L'accident de M. de Montaignac.
Dans notre dernière chronique nous décrivions les voitures de M. le marquis de Montaignac et nous faisions entrevoir le brillant avenir auquel était appelée sa maison de construction et cela en toute justice grâce à sa direction et à ses conseils
En écrivant notre article nous ne nous doutions pas de la terrible catastrophe que nous avons à enregistrer aujourd'hui.
Dans la course de Périgueux MM. de Montaignac et Montariol étaient les deux derniers à partir.
M. Montariol conduisait une petite Benz et M. de Montaignac une de ses voitures.
Trois kilomètres après le départ M. de Montaignac rattrapait son concurrent et en passant, voulut lui tendre la main. En faisant le mouvement avec le bras, on suppose qu'il tourna instinctivement la direction et accrocha la voiture Benz qui chassa sur la droite et versa dans un ravin. M. Montariol put sauter à temps de la voiture tandis que son mécanicien était entraîné dans la chute.

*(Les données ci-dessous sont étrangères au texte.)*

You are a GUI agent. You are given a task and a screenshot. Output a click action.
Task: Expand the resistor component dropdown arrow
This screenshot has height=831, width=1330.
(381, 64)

Craignant d'avoir causé un accident terrible, M. de Montaignac tourna la tête alors qu'il était lancé à la vitesse de 28 kilomètres à l'heure et en même temps, il tourna sa direction, comme cela arrive si souvent en voiture ou même à bicyclette, conduisant sa voiture dans le même ravin que celui où M. Montariol venait de verser.

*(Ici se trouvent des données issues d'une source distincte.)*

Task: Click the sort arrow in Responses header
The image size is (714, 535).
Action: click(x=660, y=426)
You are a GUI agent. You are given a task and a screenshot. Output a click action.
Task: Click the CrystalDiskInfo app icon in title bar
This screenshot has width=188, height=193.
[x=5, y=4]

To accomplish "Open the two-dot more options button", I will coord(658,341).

La chute fut épouvantable, la voiture pesant 800 kilos tomba de tout son poids sur lui et son domestique, lui brisant les jambes et lui enfonçant la poitrine.
M. de Montaignac ne fut cependant pas tué sur le coup.
Il put, devant témoins, prononcer quelques paroles et entre autres regretter de s'être laissé aller à prendre part à une course alors qu'il se savait conducteur peu habile; une demi-heure après sa chute, Monsieur de Montaignac expirait.
La figure était presque exempte de toute blessure et paraissait calme et énergique.
Parmi les autres blessés M. Montariol était à peu près indemne. Les deux mécaniciens restaient évanouis sur le sol.
Aux alentours de l'accident survenu juste en face de la borne 66, ce fut une stupéfaction profonde tellement la catastrophe avait été subite.
Le mécanicien de M. Montariol, Bernard Lestage n'était pas très dangereusement blessé, il est même hors de danger.
Celui de M. Montaignac est plus gravement blessé. La voiture en lui tombant sur le corps lui a crevé la vessie, comprimé le cœur et fait de nombreuses ecchymoses sur tout le corps.
Heureusement, grâce à son jeune âge (22 ans), on peut espérer qu'il triomphera de cette commotion épouvantable.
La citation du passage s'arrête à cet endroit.